---
name: tai-ch127-useful-and-useless-llm-bug-reports
description: 'Apply chapter 127 of Testing AI, Useful and Useless LLM Bug Reports, as a workflow for evaluating AI and non-deterministic systems. Use for test planning, eval design, quality review, release evidence, examples, or coaching related to useful and useless llm bug reports.'
---

# Useful and Useless LLM Bug Reports

Skill name: `tai-ch127-useful-and-useless-llm-bug-reports`

Based on **Testing AI: Engineering Confidence in AI Systems** by **Jason Arbon**.

## Purpose

A single bad answer is a clue. It is rarely a complete LLM bug report.

## Use This Workflow

- Identify the AI behavior or release decision being evaluated.
- Define realistic cases, slices, unacceptable outcomes, and evidence needed for confidence.
- Choose measurements that match the risk: rubric scores, samples, intervals, traces, human review, deterministic checks, or production monitors.
- Report uncertainty, severe failures, and decision impact instead of only a pass/fail result.

## Key Guidance

Traditional bug reports often assume deterministic software.
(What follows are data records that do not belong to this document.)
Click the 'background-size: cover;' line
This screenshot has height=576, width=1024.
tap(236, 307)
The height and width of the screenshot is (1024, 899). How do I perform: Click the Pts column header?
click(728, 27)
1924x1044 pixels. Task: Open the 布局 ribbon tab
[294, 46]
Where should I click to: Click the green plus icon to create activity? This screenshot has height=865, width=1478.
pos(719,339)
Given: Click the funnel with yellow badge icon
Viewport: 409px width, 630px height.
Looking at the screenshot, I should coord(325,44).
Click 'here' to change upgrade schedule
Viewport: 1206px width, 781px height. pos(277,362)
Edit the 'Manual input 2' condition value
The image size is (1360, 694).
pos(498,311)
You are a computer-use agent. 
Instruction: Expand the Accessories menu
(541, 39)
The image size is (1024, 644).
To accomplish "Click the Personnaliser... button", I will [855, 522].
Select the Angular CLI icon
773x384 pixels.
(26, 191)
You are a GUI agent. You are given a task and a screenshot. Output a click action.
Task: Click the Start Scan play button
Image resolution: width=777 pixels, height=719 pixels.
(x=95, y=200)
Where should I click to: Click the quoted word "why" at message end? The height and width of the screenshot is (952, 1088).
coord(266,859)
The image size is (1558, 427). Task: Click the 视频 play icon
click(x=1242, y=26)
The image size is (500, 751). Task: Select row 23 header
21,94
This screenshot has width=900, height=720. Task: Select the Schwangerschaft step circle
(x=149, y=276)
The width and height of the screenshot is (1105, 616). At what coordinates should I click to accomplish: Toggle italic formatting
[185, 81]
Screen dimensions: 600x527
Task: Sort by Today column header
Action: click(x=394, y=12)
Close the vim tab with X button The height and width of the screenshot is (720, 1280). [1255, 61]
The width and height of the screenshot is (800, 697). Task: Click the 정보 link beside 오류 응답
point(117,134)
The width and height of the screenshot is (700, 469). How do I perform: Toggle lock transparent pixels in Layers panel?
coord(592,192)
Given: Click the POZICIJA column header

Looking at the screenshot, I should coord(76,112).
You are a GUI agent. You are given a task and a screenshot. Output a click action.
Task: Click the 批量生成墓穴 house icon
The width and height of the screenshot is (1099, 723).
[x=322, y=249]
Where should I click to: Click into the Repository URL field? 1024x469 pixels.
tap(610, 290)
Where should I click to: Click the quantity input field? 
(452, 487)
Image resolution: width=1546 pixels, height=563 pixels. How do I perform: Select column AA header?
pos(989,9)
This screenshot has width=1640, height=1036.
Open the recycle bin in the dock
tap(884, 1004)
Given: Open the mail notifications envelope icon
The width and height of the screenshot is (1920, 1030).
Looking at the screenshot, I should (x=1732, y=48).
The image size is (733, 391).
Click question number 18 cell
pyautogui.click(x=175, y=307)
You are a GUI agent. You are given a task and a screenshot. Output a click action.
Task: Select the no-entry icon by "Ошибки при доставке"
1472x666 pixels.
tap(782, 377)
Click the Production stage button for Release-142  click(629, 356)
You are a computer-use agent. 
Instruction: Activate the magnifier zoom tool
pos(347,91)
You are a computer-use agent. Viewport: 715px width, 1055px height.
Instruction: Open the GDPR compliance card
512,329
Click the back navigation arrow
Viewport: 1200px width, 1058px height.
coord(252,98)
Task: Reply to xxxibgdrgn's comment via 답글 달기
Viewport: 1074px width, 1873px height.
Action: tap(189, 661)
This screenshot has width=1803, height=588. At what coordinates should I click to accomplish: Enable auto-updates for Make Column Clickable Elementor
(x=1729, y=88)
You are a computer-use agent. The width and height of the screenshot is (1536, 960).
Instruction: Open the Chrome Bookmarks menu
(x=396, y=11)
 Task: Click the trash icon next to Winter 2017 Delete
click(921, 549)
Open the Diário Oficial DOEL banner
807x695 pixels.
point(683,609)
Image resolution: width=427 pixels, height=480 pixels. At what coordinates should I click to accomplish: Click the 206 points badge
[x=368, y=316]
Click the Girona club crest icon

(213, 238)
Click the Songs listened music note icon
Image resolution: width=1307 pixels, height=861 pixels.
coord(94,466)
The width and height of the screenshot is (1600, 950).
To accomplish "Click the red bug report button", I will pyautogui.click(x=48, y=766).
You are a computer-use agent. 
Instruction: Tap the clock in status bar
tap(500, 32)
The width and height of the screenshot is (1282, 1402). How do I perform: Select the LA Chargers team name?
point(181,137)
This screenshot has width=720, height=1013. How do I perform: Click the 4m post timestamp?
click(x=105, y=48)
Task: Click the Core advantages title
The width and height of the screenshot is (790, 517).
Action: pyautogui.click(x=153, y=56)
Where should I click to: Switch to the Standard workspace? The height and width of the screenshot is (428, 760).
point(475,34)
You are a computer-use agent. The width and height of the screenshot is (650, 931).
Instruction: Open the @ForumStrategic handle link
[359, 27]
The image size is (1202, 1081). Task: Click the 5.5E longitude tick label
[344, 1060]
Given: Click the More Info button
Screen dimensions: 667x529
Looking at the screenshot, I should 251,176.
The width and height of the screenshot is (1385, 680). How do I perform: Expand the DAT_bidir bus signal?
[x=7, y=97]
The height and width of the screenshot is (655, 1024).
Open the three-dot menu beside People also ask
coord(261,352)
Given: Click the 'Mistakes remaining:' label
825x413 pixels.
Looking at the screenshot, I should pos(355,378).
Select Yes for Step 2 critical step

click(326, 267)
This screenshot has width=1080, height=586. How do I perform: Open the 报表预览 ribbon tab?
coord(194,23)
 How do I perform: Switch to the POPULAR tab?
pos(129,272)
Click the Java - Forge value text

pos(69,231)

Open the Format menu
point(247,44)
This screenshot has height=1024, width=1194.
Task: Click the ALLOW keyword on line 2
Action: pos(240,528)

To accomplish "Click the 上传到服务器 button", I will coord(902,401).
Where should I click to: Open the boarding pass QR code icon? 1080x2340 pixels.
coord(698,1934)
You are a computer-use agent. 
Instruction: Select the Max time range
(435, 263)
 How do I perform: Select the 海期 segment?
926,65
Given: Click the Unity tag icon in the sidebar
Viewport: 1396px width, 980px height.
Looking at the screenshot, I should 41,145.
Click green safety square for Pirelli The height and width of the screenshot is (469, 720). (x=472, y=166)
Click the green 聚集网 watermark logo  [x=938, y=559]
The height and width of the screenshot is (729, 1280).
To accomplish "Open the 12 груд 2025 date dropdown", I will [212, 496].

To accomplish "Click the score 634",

Steps, expected result, actual
result, and screenshot may be enough. LLMs are different. The same prompt may produce different
outputs, and the root cause may live in the prompt, model version, retrieval context, tools,
memory, safety layer, or product workflow.

## Apply The Approach

Create representative cases, score them with explicit criteria, review severe failures separately, report uncertainty, and connect the evidence to a concrete decision.

## Expert Notes

At expert level, convert individual failures into failure classes. A strong LLM bug report names
the population, not just the example: "refund escalation hallucination in policy-missing chats"
is more useful than "the bot said something wrong."